▶ [Supplied data]:
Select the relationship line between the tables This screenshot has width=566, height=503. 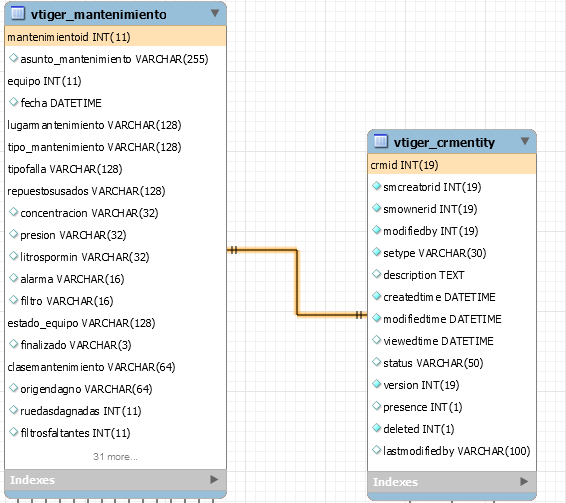click(x=297, y=282)
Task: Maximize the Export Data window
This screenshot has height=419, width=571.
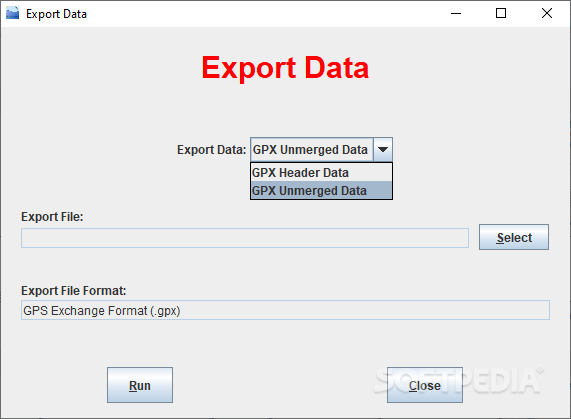Action: click(501, 13)
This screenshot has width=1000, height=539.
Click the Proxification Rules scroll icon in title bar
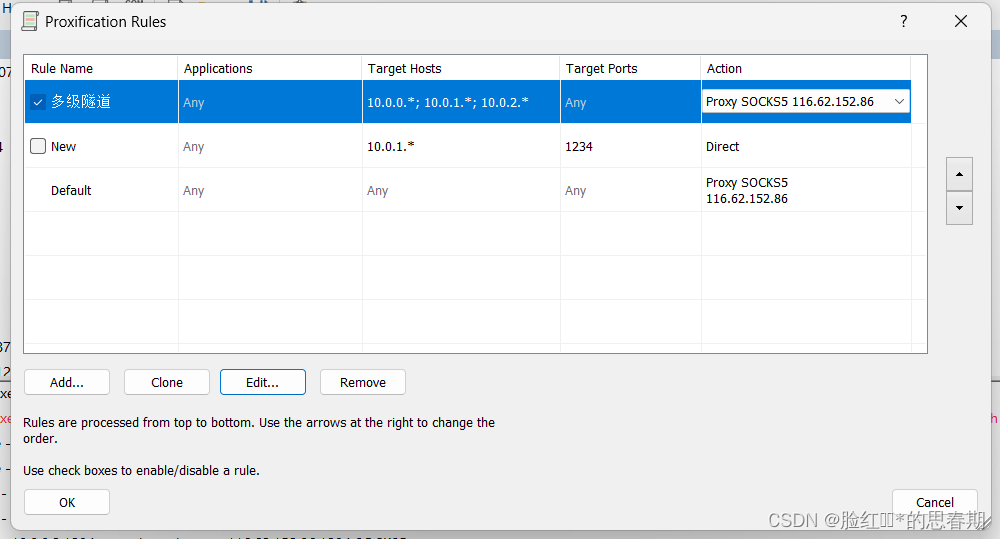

▶ [Task requirements]: Nothing but the lines from the one containing "This screenshot has height=419, width=571." through the final line of the records, both included and copied exactly, should appear in the answer; pictures stay out.

▶ [Result below]:
This screenshot has height=419, width=571.
Action: click(501, 13)
This screenshot has width=1000, height=539.
Click the Proxification Rules scroll icon in title bar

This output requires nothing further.